Please quote exactly the lines below from the line containing "Viewport: 1080px width, 566px height." to the line containing "Click the 20", both lines included, and nothing else.

[Stored records]
=== Section Start ===
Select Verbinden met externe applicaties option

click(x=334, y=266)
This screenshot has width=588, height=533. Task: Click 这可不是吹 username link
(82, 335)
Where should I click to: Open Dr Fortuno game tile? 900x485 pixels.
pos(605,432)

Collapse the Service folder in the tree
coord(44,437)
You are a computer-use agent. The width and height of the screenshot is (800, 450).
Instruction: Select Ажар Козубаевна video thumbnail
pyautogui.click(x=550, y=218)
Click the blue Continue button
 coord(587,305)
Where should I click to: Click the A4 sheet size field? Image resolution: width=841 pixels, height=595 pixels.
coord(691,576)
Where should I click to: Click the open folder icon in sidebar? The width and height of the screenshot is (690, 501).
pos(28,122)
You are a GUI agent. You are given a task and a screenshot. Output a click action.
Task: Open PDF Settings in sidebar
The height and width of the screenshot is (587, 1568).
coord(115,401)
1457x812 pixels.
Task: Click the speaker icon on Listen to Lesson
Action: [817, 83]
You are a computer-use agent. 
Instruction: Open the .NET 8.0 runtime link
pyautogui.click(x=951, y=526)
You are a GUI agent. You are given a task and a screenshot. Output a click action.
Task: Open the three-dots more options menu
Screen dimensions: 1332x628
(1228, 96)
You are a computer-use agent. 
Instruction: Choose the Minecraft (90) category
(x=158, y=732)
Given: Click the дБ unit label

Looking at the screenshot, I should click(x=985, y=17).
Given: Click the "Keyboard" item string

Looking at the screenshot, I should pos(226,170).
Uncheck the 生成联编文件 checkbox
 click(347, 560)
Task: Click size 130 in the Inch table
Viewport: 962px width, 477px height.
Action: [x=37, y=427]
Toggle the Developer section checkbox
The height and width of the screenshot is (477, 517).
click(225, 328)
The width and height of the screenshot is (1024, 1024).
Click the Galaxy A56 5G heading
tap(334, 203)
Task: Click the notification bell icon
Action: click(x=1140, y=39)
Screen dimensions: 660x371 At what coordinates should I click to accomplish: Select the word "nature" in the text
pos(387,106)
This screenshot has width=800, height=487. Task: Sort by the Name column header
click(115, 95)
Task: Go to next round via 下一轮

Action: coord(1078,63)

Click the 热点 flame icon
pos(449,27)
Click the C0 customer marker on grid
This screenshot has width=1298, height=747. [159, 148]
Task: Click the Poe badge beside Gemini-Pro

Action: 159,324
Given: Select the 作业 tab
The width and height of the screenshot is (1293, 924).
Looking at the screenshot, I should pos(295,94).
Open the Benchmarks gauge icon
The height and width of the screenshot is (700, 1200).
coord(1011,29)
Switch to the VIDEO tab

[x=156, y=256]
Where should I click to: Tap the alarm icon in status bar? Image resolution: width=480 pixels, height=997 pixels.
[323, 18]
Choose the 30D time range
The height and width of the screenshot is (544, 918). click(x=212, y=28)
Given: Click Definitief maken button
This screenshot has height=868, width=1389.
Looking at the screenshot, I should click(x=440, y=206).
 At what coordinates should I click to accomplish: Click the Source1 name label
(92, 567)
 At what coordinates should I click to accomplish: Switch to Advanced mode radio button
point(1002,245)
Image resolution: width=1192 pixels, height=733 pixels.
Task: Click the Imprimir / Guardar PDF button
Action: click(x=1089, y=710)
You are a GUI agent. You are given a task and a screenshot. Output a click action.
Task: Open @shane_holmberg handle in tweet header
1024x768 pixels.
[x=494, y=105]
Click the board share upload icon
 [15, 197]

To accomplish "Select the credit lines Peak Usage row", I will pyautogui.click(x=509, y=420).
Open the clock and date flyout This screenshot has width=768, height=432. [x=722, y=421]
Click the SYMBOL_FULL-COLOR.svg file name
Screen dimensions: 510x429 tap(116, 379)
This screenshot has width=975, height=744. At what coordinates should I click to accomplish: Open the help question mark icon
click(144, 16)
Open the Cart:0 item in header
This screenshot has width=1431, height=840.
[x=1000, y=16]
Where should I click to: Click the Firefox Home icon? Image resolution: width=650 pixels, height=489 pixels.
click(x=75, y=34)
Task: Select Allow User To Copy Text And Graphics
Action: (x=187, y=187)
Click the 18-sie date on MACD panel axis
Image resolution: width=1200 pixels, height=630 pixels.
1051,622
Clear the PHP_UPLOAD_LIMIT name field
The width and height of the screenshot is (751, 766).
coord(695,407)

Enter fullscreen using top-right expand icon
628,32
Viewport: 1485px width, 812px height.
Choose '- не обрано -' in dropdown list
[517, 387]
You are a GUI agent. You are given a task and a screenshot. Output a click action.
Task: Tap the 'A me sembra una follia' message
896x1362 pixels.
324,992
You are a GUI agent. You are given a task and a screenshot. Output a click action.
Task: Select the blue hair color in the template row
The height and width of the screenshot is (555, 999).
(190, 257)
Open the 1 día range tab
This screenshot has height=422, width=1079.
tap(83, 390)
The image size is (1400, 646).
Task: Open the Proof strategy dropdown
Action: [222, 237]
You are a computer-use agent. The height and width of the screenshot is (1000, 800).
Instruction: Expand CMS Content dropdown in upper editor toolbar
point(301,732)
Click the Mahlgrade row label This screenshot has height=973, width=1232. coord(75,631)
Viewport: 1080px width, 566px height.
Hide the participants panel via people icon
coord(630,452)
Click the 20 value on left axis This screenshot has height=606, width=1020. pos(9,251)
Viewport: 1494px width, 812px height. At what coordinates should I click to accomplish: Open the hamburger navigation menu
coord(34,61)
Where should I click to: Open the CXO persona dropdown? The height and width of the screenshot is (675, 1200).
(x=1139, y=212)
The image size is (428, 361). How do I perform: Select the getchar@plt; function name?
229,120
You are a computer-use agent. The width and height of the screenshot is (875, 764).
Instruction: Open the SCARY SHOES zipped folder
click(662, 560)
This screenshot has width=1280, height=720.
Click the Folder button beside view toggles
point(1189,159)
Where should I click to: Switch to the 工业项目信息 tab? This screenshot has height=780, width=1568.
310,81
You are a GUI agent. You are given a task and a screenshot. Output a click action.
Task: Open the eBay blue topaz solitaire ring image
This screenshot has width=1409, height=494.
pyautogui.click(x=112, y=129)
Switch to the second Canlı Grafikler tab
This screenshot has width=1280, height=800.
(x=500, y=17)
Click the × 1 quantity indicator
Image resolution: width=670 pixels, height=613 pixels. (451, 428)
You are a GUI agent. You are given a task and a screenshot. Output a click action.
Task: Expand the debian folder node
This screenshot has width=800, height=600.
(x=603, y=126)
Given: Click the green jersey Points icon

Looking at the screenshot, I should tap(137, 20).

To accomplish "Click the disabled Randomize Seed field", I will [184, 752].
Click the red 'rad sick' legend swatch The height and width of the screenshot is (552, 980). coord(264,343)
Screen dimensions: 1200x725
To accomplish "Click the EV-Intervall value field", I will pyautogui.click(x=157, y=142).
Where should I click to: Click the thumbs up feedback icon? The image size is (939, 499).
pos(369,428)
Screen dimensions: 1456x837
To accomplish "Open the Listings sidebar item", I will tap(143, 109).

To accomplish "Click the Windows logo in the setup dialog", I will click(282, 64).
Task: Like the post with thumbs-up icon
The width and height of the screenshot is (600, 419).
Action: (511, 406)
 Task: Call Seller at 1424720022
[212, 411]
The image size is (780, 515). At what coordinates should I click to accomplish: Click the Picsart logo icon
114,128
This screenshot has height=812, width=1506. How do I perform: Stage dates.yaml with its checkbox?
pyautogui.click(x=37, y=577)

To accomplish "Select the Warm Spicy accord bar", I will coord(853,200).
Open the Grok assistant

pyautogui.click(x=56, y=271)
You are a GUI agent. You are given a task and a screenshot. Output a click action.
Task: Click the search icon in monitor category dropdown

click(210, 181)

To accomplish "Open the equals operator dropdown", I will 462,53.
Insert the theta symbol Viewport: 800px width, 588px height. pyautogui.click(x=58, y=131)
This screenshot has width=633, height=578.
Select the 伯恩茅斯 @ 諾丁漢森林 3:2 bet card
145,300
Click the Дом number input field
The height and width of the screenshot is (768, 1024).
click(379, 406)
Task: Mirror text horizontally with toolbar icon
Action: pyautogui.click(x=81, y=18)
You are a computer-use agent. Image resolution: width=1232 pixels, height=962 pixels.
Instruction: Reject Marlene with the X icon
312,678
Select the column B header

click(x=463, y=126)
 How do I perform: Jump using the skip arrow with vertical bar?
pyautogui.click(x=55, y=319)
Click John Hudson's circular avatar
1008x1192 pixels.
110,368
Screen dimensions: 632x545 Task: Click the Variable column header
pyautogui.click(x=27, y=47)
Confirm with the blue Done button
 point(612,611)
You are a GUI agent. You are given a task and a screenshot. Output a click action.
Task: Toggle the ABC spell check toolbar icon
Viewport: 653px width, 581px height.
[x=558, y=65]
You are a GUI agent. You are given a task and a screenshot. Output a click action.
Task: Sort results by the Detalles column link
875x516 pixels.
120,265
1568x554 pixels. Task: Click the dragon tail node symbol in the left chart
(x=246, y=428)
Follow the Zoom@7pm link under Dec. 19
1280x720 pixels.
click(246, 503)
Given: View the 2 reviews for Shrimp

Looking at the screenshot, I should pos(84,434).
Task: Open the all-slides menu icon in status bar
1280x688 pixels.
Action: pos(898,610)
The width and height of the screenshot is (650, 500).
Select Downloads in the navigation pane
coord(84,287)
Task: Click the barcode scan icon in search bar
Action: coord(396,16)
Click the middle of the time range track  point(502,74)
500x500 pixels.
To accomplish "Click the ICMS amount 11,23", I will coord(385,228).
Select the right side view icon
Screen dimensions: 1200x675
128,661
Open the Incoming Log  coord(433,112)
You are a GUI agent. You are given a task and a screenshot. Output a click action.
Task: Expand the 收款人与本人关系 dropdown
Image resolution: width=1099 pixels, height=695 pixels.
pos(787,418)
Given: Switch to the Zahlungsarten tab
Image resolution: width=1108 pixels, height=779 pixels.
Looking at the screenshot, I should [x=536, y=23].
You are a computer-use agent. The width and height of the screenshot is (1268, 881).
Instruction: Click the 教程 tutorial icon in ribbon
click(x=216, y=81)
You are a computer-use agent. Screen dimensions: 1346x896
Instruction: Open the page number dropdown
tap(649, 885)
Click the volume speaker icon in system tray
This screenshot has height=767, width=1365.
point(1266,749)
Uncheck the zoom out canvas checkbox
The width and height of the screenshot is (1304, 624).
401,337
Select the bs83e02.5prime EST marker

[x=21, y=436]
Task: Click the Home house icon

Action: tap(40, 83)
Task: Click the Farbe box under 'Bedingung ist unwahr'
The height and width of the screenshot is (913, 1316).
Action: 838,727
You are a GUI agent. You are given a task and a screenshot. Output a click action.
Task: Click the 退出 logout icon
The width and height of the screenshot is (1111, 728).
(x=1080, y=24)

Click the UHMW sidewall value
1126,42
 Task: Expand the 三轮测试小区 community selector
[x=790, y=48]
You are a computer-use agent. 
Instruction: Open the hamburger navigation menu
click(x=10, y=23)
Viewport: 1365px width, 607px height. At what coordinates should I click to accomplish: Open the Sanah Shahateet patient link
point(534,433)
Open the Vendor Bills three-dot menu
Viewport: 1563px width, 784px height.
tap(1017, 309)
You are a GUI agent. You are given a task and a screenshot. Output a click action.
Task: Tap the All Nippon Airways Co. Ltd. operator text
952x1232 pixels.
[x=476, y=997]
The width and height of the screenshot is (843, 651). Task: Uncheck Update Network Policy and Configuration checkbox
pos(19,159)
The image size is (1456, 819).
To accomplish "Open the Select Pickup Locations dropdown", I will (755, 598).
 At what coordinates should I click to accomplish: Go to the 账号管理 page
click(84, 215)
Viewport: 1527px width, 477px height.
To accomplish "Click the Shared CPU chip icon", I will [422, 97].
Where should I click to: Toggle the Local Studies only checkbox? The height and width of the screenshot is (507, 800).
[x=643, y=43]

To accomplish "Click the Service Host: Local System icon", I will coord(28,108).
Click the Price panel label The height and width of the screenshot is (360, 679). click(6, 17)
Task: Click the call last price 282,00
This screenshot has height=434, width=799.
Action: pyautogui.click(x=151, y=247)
=== Section End ===
OUTPUT BELOW →
Viewport: 1080px width, 566px height.
Hide the participants panel via people icon
coord(630,452)
Click the 20 value on left axis This screenshot has height=606, width=1020. pos(9,251)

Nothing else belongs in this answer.